The courts of this State have not hesitated to grant relief under somewhat similar conditions. In Wood v. Erie Railway Company (72 N. Y. 196) the statute prohibited persons transacting business under fictitious names. The plaintiff had been associated with his brother in the business of manufacturing and selling carriages under the firm name of “ Wood Brothers.” After the brother had retired from the firm, the plaintiff continued the firm name, in violation of the statute, and shipped a carriage marked “ Wood Brothers,” which by the terms of the bill of lading was “ to be delivered to the party entitled ” thereto. The property was badly damaged in transit. The railway company resisted the claim for damage to property while in transit because of the violation of the statute. In directing judgment for the plaintiff the Court of Appeals said, in part: “ Although a man may be engaged in a particular kind of business in violation of the statute cited, it does not necessarily follow that the property which he owns becomes forfeited and outside of legal protection, when an intruder or a person who for a particular purpose has possession of such property, and without any right or claim converts or destroys the same. A wrongdoer is not protected in the invasion of the rights of another, because such a party happens to be transacting business in violation of a special statute. Suppose property owned by a person who transacts business in violation of the law is placed in the hands of another for a special purpose by a letting for hire or otherwise, would there be no redress for a willful conversion or destruction or misappropriation of the same, or for any other wrong? Most
In Lasswell Land & Lumber Co. v. Lee Wilson & Co. (236 Fed. 322) the plaintiff and defendant had entered into a contract in Missouri, in which State the defendant, a foreign corporation, had not obtained a license, and, because of that, the contract was void. Defendant had advanced moneys on the contract; plaintiff repudiated the contract and converted the money to its own use, and when defendant sought to recover the same, plaintiff claimed that, since the contract was void, the defendant could not recover the money. The court said: “ Every principle of justice and fair dealing requires that it should pay back this money to defendant; and this the law demands,, notwithstanding the fact that the contract was void. One cannot make a shield of a void contract to rob an associate. Defendant’s right of action, as asserted in its cross-bill, does not spring from or rest upon the void contract. It does not invoke the contract for the assertion of its rights. It seeks recovery notwithstanding the contract. Its action is properly classified as one in assumpsit for money had and received by plaintiff to defendant’s use.”

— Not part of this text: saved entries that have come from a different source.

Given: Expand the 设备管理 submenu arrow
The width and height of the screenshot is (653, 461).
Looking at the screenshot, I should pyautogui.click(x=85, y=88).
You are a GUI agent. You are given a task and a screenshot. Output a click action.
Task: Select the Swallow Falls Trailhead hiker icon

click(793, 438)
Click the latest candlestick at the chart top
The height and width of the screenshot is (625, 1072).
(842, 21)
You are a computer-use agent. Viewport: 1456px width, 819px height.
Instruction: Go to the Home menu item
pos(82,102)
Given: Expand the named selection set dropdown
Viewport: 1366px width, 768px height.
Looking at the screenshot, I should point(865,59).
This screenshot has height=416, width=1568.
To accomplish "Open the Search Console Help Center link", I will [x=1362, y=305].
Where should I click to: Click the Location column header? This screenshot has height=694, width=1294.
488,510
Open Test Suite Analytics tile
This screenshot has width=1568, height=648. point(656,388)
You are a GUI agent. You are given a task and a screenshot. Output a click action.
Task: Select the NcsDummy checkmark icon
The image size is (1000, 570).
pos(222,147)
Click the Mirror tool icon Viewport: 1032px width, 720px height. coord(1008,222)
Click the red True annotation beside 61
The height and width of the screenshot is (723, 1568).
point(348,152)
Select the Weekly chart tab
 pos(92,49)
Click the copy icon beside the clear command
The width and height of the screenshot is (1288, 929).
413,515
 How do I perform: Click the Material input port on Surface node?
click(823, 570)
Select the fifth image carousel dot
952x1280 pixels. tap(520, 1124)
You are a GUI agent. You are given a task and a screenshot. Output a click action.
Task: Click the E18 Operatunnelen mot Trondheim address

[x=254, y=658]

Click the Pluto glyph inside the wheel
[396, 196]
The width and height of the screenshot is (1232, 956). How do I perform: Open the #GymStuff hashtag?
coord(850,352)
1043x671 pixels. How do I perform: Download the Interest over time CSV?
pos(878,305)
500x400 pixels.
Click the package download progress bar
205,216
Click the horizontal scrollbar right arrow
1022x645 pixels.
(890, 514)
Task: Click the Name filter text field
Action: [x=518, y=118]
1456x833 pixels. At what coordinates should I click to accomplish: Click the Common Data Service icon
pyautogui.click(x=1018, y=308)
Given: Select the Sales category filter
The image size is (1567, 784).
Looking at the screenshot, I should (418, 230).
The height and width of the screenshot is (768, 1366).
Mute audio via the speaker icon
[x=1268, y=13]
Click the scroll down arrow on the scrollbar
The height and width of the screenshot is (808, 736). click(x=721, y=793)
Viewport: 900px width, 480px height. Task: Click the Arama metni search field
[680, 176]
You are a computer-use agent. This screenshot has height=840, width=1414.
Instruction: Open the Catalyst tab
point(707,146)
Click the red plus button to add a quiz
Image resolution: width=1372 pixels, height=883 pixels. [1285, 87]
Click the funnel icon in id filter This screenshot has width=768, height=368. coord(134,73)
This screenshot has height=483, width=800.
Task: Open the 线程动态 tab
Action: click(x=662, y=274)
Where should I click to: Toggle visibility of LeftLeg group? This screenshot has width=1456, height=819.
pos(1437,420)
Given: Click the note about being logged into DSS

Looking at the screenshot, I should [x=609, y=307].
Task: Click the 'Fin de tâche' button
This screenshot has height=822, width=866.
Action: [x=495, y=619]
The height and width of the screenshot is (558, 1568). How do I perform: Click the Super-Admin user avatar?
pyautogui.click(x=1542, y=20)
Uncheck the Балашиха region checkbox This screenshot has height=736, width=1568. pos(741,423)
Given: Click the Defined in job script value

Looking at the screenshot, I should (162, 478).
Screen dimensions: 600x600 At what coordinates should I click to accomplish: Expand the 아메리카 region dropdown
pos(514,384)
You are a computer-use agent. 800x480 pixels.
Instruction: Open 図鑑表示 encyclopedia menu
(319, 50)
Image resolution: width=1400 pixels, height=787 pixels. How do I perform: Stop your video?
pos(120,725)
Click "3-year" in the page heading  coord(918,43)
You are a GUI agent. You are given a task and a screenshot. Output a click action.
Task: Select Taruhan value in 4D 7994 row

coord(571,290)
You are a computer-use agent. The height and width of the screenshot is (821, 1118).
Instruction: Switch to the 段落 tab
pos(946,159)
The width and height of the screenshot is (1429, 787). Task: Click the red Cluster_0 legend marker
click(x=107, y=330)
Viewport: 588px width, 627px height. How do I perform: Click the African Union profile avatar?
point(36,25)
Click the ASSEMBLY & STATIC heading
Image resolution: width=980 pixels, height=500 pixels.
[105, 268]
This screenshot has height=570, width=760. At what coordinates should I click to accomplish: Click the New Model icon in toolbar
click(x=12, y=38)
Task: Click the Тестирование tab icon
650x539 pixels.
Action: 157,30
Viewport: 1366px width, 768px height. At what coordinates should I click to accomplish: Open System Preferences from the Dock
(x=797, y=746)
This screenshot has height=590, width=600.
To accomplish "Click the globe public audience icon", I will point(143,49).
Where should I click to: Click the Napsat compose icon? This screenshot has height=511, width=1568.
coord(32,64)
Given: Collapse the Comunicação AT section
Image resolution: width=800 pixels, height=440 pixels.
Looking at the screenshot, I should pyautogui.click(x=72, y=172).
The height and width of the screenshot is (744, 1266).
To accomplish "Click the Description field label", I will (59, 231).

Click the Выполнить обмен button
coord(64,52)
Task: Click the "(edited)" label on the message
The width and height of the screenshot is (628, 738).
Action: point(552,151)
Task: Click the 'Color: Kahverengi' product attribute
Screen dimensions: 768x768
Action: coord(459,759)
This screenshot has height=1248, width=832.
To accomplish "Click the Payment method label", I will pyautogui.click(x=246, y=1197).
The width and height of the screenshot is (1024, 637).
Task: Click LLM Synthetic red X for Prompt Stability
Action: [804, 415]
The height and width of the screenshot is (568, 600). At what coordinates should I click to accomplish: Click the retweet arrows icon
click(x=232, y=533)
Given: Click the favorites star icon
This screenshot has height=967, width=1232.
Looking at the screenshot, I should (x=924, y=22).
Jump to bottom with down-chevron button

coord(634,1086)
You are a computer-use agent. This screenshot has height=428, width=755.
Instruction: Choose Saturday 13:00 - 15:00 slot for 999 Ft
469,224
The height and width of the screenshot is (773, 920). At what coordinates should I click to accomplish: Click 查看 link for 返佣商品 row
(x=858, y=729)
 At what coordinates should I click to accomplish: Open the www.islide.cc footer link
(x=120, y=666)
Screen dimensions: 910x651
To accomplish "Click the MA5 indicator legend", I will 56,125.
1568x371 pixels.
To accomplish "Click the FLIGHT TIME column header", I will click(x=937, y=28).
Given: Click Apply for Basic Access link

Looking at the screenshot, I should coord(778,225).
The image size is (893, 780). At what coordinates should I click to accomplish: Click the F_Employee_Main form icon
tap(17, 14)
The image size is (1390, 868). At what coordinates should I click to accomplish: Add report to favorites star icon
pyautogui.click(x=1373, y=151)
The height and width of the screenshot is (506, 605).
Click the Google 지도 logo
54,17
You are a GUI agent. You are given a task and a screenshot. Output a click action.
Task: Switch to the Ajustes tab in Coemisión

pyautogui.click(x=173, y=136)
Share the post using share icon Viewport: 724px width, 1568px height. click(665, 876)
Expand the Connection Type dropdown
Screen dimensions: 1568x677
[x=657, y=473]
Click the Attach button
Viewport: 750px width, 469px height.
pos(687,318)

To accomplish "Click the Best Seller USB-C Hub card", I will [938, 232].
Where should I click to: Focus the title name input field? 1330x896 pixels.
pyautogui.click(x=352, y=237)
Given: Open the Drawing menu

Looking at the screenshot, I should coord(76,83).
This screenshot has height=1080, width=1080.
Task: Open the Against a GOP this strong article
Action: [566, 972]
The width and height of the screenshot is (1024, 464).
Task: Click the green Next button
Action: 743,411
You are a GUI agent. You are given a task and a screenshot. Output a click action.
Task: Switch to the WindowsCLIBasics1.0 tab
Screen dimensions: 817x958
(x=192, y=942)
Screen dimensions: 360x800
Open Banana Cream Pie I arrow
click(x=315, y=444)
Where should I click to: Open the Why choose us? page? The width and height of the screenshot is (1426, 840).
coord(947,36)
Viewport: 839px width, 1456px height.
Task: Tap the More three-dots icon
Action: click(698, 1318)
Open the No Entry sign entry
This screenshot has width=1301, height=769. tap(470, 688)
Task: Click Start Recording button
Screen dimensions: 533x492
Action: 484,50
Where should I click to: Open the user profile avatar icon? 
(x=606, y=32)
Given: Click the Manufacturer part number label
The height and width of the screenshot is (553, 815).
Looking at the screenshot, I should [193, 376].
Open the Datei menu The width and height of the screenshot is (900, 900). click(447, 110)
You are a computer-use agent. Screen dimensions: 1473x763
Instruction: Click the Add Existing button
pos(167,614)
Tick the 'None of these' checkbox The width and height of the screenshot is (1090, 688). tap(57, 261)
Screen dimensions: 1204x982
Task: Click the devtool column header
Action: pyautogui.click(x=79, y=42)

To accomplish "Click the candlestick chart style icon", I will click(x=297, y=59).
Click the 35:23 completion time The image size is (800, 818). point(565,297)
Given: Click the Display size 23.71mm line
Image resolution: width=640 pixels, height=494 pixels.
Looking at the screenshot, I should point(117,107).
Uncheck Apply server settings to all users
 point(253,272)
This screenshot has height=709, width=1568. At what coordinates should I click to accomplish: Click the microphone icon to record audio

The plaintiff has urged that the registration act is not applicable to the members of the association because of the colony statute which has no counterpart in England, known as section 19, caption 7, which provides for the application of native laws and customs in all causes and matters where the parties thereto are natives. It is not necessary for us to interpret the effect of this ordinance on the present litigation, because of the conclusion we reach.
There is nothing in the public policy of this State which prompts the denial to plaintiff of the right to apply to our courts for relief from a fraud which has deprived it of its property. On the contrary, every instinct of justice demands refusal to recognize a rule which, under circumstances such as appear here, would be harsh and oppressive, unjust and inequitable.
The orders and judgment appealed from should be reversed, with costs, and the motion to dismiss the complaint denied.
O’Malley, Dore and Cohn, JJ., concur.
Judgment and orders unanimously reversed, with costs, and the motion to dismiss complaint denied.